Unicorns Still Roaming Free in European Business World

During the past almost 15 years there has been a burst in the growth of technology companies in Europe, especially in the UK. Since the year 2000 at least 30 technology firms have developed to mega companies now worth over $1 billion each.

Research looking into the issue of whether Europe’s entrepreneurs do not have enough vision and sell out too soon showed that this is definitely not the case. The research was done by the boutique investment bank GP Bullhound, and showed that Europe compares favorably with the US, which created 39 billion-dollar companies in the ten year period between 2003 and 2013.

Researchers refer to these start-ups as ‘unicorns’ because they are rare and very valuable. They are hard to find statistically.
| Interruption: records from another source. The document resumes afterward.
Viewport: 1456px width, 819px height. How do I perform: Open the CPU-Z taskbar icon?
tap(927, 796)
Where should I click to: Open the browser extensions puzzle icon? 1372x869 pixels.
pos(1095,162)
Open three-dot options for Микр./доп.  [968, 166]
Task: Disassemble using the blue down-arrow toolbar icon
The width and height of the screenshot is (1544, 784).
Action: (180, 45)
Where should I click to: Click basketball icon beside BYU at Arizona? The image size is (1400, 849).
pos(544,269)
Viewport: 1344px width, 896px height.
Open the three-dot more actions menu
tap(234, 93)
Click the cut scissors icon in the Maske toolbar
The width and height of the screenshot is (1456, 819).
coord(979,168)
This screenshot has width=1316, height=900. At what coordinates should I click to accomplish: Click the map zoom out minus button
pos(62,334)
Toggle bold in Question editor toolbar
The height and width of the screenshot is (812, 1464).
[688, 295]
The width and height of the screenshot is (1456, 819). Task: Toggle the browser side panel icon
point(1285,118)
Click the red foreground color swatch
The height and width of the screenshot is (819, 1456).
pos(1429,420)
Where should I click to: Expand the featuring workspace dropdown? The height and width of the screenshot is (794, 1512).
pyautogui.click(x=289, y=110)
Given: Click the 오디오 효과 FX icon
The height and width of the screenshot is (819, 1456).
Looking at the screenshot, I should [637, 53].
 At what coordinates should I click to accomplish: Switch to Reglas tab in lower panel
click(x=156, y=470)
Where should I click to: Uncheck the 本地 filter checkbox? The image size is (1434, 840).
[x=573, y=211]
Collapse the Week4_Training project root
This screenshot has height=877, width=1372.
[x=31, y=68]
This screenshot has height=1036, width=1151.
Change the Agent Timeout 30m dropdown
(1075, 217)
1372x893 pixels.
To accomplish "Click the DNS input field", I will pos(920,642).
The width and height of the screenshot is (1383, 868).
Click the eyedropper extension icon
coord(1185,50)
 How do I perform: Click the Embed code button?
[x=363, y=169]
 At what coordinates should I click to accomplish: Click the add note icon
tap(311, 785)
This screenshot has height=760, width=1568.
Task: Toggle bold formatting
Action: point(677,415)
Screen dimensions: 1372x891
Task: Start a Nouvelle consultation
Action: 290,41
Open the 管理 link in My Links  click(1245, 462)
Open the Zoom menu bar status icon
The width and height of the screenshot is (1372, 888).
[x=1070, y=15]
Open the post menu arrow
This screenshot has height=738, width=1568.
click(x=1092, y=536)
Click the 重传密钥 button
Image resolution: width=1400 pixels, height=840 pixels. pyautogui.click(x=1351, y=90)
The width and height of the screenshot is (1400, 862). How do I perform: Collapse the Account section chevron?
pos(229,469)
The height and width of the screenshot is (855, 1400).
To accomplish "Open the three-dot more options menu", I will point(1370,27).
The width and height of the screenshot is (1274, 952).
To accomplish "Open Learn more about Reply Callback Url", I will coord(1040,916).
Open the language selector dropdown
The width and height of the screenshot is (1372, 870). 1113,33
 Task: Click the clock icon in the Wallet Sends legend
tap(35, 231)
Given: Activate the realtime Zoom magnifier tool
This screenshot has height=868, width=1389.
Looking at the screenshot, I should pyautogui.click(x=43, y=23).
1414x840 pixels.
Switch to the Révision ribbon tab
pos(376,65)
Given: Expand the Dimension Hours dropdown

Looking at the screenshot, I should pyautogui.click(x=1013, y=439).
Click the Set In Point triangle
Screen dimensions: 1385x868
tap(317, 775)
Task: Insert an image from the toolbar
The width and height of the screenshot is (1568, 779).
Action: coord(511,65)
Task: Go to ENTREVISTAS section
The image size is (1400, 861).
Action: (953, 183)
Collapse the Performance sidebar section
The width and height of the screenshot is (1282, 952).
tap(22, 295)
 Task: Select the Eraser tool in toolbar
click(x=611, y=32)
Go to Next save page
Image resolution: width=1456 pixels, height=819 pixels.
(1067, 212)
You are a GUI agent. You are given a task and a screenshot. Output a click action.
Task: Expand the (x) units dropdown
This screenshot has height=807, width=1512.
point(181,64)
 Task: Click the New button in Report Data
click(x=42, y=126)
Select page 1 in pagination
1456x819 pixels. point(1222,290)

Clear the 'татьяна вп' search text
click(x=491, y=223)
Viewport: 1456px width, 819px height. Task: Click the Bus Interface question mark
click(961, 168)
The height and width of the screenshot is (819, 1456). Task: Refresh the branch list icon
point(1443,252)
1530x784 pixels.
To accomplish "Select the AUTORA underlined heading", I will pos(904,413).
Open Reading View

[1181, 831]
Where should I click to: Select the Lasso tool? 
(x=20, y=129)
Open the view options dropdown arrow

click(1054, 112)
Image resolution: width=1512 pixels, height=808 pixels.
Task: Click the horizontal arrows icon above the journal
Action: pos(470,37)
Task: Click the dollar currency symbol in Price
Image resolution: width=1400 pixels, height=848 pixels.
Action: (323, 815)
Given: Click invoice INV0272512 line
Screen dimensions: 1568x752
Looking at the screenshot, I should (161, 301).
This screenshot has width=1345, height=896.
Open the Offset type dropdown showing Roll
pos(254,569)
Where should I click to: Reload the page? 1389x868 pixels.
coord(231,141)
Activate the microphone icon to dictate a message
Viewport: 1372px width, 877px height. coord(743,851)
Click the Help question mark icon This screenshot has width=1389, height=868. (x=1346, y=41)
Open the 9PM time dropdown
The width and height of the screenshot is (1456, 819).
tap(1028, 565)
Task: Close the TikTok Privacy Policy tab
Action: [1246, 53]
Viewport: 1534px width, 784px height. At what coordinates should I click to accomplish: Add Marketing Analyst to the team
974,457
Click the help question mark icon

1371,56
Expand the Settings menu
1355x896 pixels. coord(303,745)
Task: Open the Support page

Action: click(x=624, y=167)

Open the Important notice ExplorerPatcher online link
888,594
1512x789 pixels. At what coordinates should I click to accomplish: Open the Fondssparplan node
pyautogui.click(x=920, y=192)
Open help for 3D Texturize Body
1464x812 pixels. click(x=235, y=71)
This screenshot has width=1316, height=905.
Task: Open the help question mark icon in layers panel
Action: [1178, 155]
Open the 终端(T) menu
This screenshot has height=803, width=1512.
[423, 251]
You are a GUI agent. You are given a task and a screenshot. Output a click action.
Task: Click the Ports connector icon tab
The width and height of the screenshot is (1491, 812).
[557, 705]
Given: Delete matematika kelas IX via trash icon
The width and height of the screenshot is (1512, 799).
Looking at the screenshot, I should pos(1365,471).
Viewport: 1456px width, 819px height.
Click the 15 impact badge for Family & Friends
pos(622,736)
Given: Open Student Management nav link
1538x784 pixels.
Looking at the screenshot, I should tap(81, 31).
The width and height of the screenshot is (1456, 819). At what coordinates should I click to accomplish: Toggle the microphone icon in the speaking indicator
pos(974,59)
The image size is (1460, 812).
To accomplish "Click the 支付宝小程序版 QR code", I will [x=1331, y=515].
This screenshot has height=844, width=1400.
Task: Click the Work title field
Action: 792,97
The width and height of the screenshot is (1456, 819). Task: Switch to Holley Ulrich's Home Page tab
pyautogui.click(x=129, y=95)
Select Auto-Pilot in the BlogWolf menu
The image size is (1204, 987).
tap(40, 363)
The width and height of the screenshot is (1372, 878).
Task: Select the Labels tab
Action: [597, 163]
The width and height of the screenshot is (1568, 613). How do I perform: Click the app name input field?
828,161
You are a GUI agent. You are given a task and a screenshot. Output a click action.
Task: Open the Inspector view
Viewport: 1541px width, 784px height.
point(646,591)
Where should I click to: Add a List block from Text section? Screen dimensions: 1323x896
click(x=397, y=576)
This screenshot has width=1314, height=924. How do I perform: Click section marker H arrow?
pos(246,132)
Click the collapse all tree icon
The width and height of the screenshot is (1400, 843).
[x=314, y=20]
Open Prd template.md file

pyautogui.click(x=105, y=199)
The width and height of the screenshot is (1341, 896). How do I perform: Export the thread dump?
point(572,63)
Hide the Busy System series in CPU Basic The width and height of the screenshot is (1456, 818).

The 30 in Europe account for only 0.27 percent of comparable tech firms founded since 2000. These types of companies are even more infrequent in the US. Cowboy Ventures, a startup fund which conducted similar research, found tht only 0.07 percent of venture-backed groups which began since 2003 have reached a $1 billion valuation.

Since 2000 the UK has created 11 unicorns, Russia five, and Sweden with four. France and Finland have two each, and Germany, Spain, Ireland, Israel, Italy and Luxembourg each created one.

“Europe is much more adept at creating billion-dollar tech companies than most experts expected. The fact that it is in touching distance of the US demonstrates how both the ambition levels and ecosystem have progressed to allow entrepreneurs to scale global businesses,” said GP Bullhound co-founder Manish Madhvani.

“The much-voiced criticism of UK tech has been that owners tend to sell out too early to US tech giants. However, this is clearly changing with many companies such as Spotify, Just Eat, Criteo and Zoopla turning down multiple approaches to create true global leaders.”